▶ **Study text**:

▼

"This is the largest monthly rate rise in over a decade, with the last similar increase seen in July 2009 in the aftermath of the last financial crash."
Average mortgage rates have increased again month-on-month, with the average two-year fixed rate increasing by 0.16 - the largest monthly rise since July 2009, according to the latest Moneyfacts data.
Over the last month, the average five-year fixed rate has increased by 0.15% – the largest monthly rate increase in this sector since March 2011. However, these rates currently remain 0.19% and 0.25% lower respectively than in March.
The average fee charged on all mortgage products has increased for the fourth consecutive month to sit at £1,032, the highest on Moneyfacts records since February 2013.
Overall product availability has reduced further in the last month, with 114 fewer products available in September than were offered at the start of August. Compared to March, when 5,222 total residential products were available, this shows a 54% contraction in the market.
Eleanor Williams, finance expert at Moneyfacts, said: “While recent surveys suggest that housing market activity has continued to increase over August, consumers may be disappointed to see that average mortgage rates have risen. The average two-year fixed rate for all LTVs has increased from 2.08% to 2.24% over the course of the last month. According to our records, at 0.16%, this is the largest monthly rate rise in over a decade, with the last similar increase seen in July 2009 in the aftermath of the last financial crash. The equivalent five-year fixed rate has seen a similar ascent of 0.15% to 2.49%, which is the largest monthly rate increase since March 2011, approximately a year prior to the launch of the Funding for Lending Scheme.
“While these rates are still some 0.19% and 0.25% lower than prior to lockdown, the level of increases seem to have gathered pace, doubling over the last two months. If these were to carry on their current trajectory, within the next couple of months, consumers could face average rates in excess of those available prior to the onset of the pandemic.

▲

[Dataset entries]
▼

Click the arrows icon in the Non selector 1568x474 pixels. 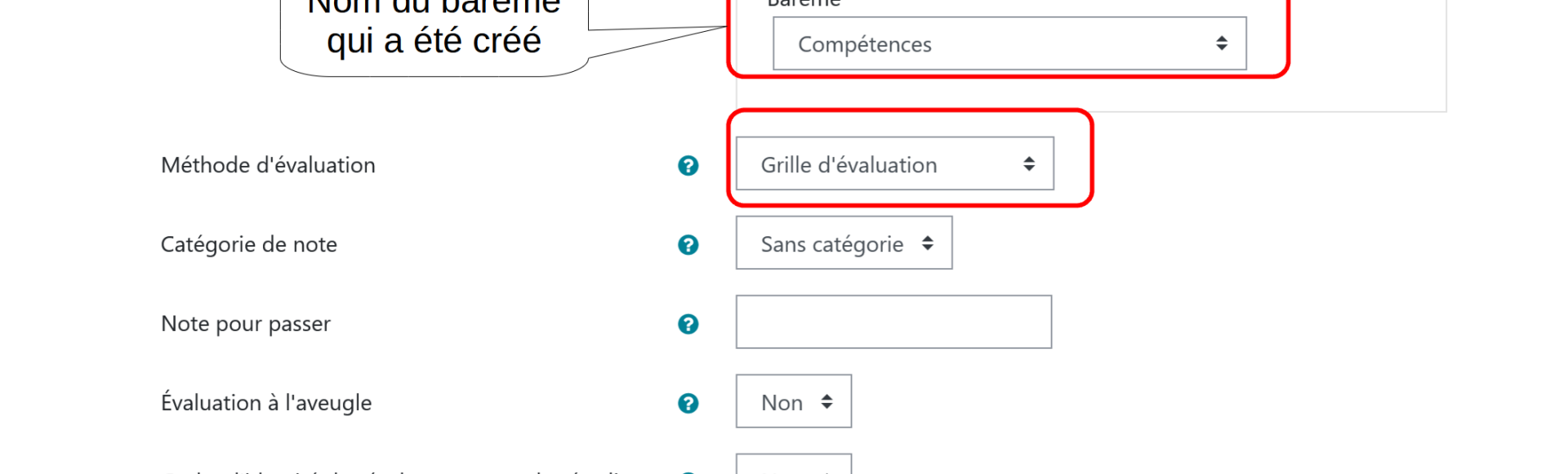(827, 402)
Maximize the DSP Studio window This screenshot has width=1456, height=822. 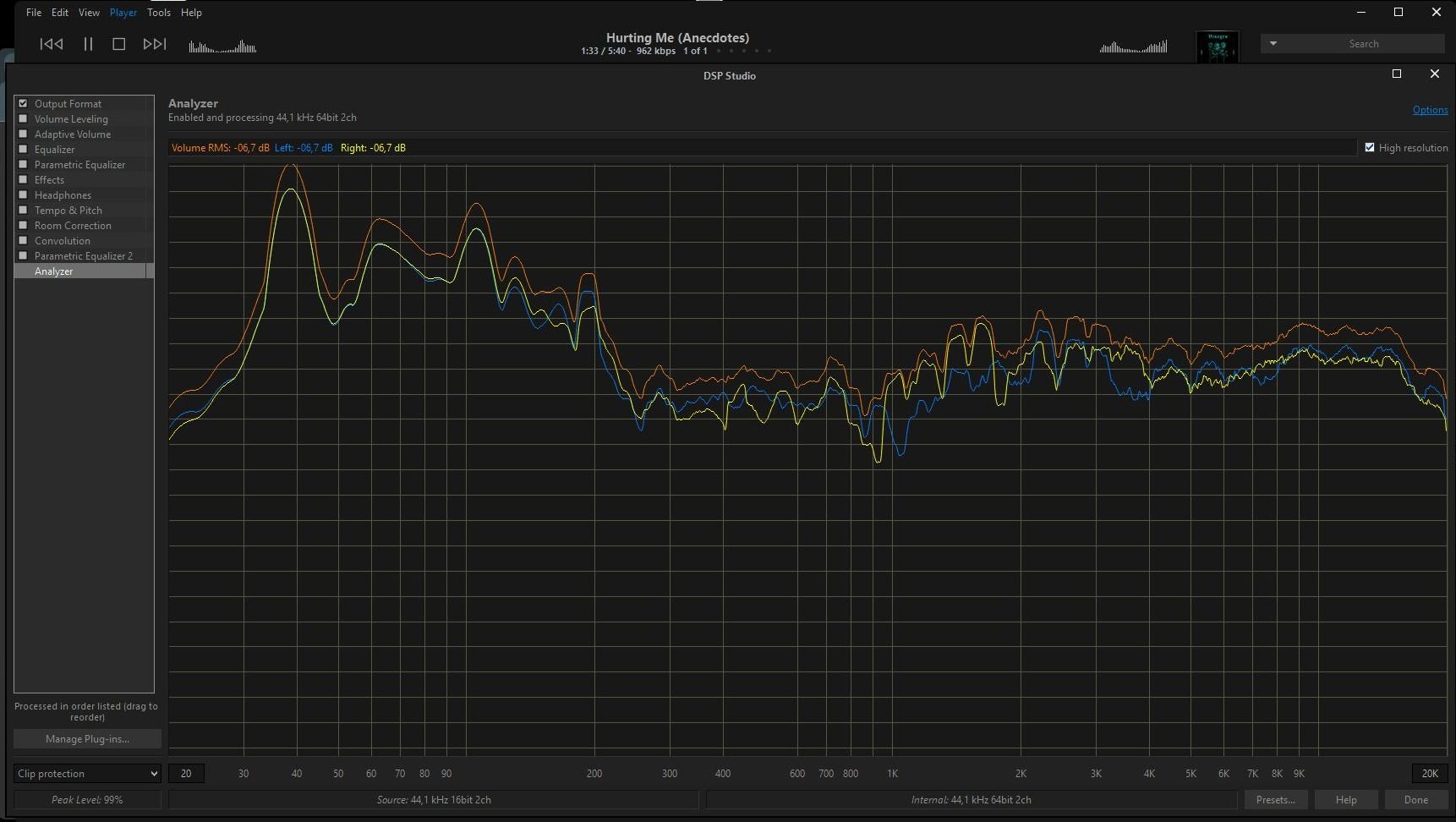pyautogui.click(x=1397, y=74)
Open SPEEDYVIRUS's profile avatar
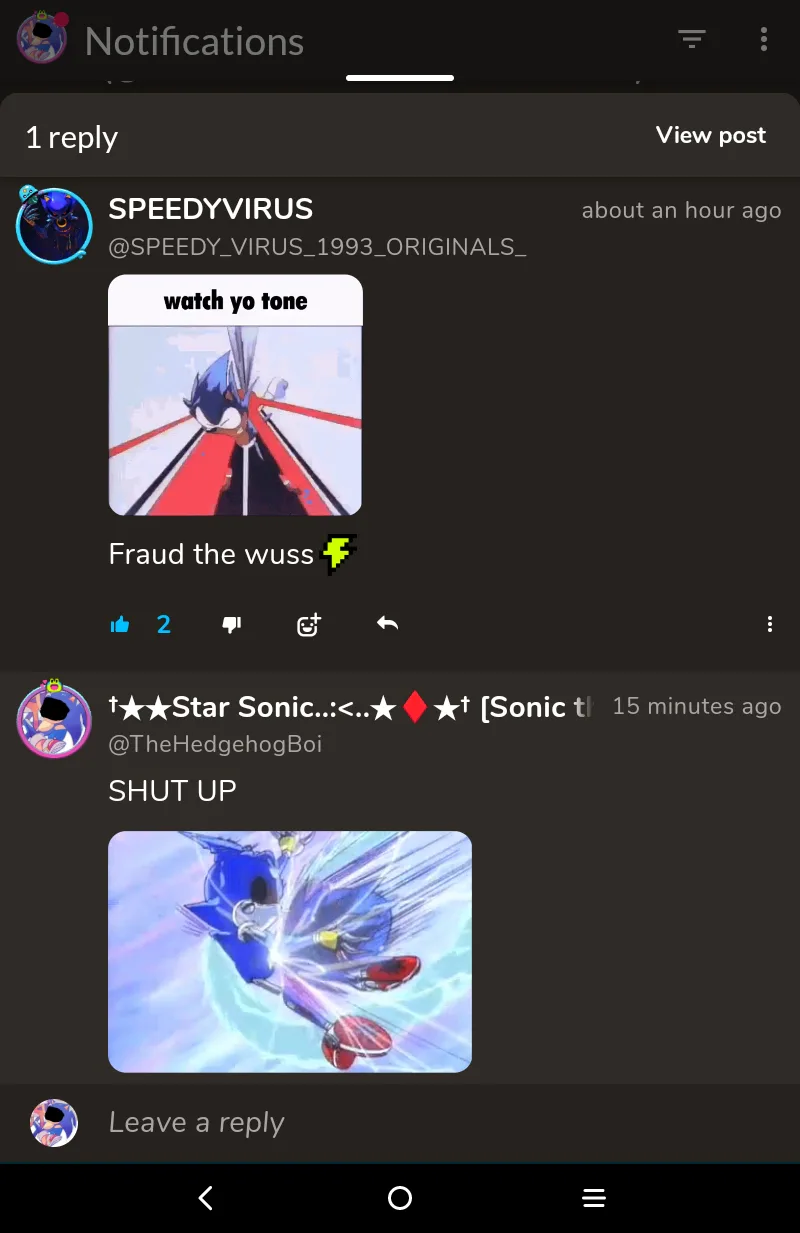The width and height of the screenshot is (800, 1233). click(x=54, y=226)
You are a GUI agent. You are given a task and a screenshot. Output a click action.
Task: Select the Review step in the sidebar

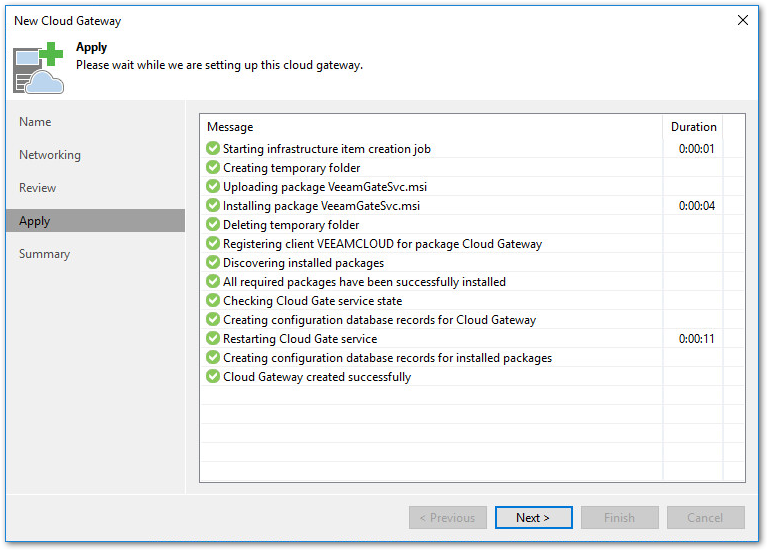coord(38,188)

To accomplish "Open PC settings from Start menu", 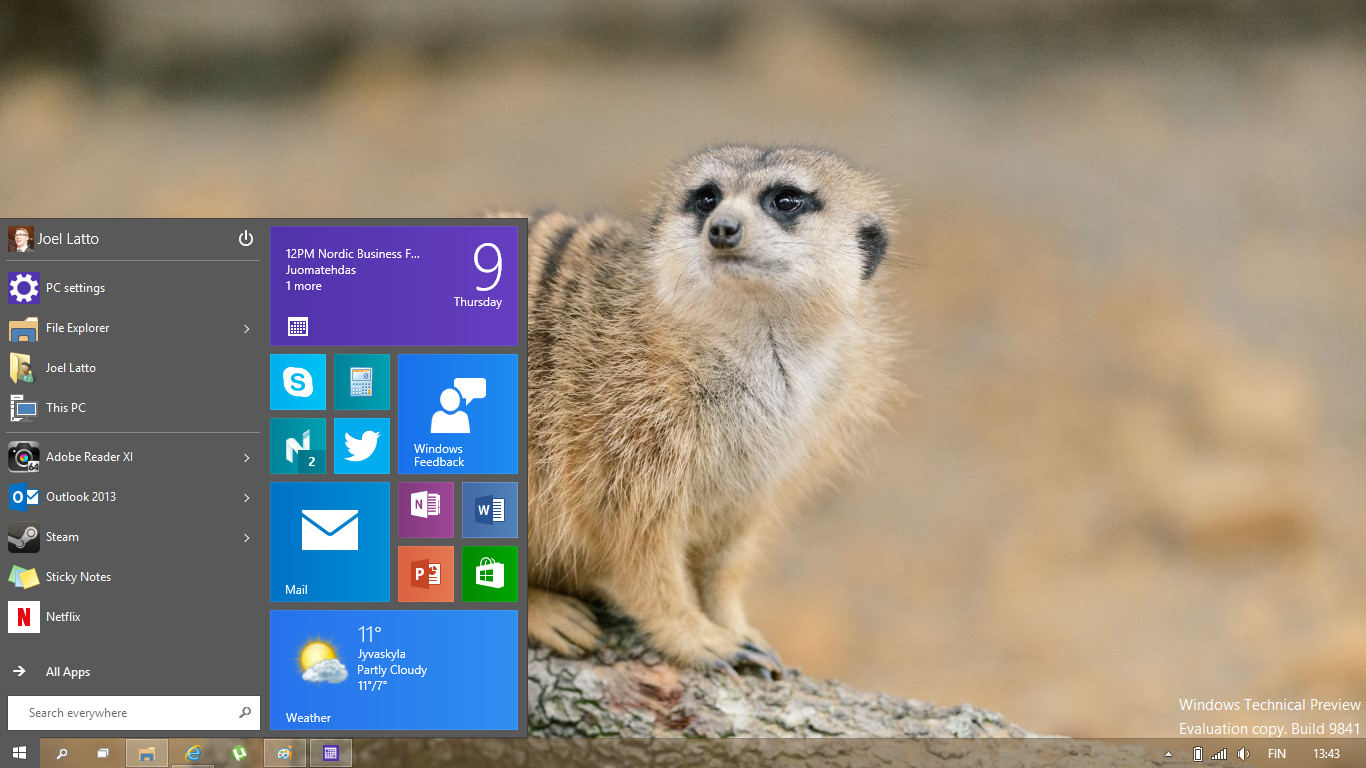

▲

▶ **Assigned task**: From the article on mortgage rates above, quote the passage that opens with the words "Overall product availability" and closes with "in the market.".

▶ **Result for this exercise**:
Overall product availability has reduced further in the last month, with 114 fewer products available in September than were offered at the start of August. Compared to March, when 5,222 total residential products were available, this shows a 54% contraction in the market.